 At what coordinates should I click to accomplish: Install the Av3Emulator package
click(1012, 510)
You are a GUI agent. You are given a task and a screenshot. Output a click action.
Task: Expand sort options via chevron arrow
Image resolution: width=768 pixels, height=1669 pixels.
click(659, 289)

> [DEINE AUFGABE]: Überführe das obige Material zeilenweise in eine JSON-Liste von Zeichenketten, wobei Leerzeilen entfallen.

> [LÖSUNG]:
[
  " At what coordinates should I click to accomplish: Install the Av3Emulator package",
  "click(1012, 510)",
  "You are a GUI agent. You are given a task and a screenshot. Output a click action.",
  "Task: Expand sort options via chevron arrow",
  "Image resolution: width=768 pixels, height=1669 pixels.",
  "click(659, 289)"
]